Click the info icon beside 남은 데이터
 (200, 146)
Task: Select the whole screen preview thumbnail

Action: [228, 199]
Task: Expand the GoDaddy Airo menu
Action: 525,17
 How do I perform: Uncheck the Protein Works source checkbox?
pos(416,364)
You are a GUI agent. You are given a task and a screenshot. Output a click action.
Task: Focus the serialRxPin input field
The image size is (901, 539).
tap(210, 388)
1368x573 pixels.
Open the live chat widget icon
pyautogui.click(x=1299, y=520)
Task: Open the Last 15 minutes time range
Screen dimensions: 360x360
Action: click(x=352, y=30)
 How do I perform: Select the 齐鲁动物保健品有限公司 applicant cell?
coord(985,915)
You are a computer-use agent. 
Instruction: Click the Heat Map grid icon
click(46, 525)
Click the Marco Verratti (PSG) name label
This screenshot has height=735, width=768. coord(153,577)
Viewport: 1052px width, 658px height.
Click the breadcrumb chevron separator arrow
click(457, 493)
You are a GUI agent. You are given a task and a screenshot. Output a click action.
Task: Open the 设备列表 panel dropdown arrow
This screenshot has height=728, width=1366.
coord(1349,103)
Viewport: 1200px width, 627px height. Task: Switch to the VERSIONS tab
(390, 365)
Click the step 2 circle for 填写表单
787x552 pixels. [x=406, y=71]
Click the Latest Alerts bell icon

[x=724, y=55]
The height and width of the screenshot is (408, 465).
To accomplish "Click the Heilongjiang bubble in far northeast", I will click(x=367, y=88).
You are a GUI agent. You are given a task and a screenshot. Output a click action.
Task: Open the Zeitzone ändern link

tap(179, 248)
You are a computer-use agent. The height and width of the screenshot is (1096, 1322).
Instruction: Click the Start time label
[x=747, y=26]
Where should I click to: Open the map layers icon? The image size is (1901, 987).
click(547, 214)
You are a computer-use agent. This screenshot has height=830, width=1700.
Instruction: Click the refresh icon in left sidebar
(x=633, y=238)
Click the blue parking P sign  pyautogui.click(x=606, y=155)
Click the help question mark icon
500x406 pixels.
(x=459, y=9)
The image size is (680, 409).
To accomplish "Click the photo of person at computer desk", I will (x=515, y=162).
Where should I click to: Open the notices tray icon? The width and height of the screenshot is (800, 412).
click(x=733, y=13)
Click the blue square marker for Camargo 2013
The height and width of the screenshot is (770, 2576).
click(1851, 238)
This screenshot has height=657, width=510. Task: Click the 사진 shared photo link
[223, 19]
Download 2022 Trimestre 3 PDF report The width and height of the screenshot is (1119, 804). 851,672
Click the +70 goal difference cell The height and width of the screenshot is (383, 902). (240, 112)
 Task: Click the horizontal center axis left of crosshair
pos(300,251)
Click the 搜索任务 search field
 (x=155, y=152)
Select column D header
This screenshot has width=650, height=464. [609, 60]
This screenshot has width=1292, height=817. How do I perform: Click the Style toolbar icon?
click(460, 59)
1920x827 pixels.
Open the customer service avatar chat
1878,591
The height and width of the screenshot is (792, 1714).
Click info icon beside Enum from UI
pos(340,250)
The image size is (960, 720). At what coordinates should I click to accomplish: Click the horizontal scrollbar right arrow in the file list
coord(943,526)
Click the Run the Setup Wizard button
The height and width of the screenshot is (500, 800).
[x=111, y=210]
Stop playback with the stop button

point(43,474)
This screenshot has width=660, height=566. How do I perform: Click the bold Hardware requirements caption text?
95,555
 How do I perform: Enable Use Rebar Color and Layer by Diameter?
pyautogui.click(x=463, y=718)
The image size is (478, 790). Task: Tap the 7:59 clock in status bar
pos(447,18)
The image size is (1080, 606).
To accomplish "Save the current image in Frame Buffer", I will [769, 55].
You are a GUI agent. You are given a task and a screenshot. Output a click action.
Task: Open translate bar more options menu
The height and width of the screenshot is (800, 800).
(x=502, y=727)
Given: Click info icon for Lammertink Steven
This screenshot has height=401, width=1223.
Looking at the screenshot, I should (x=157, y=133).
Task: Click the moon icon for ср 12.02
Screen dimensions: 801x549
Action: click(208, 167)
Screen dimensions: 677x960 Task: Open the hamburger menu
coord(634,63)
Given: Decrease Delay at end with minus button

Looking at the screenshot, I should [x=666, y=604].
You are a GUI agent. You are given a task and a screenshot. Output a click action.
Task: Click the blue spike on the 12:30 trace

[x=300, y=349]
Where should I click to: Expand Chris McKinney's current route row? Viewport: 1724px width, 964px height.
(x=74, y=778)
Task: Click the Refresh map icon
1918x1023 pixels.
---*---
#### [About this task]
Please, from the material above, copy only the lines from the line with "Viewport: 1052px width, 658px height." up to and including the line with "The image size is (680, 409).", exactly as written.

#### [Answer section]
Viewport: 1052px width, 658px height.
Click the breadcrumb chevron separator arrow
click(457, 493)
You are a GUI agent. You are given a task and a screenshot. Output a click action.
Task: Open the 设备列表 panel dropdown arrow
This screenshot has height=728, width=1366.
coord(1349,103)
Viewport: 1200px width, 627px height. Task: Switch to the VERSIONS tab
(390, 365)
Click the step 2 circle for 填写表单
787x552 pixels. [x=406, y=71]
Click the Latest Alerts bell icon

[x=724, y=55]
The height and width of the screenshot is (408, 465).
To accomplish "Click the Heilongjiang bubble in far northeast", I will click(x=367, y=88).
You are a GUI agent. You are given a task and a screenshot. Output a click action.
Task: Open the Zeitzone ändern link

tap(179, 248)
You are a computer-use agent. The height and width of the screenshot is (1096, 1322).
Instruction: Click the Start time label
[x=747, y=26]
Where should I click to: Open the map layers icon? The image size is (1901, 987).
click(547, 214)
You are a computer-use agent. This screenshot has height=830, width=1700.
Instruction: Click the refresh icon in left sidebar
(x=633, y=238)
Click the blue parking P sign  pyautogui.click(x=606, y=155)
Click the help question mark icon
500x406 pixels.
(x=459, y=9)
The image size is (680, 409).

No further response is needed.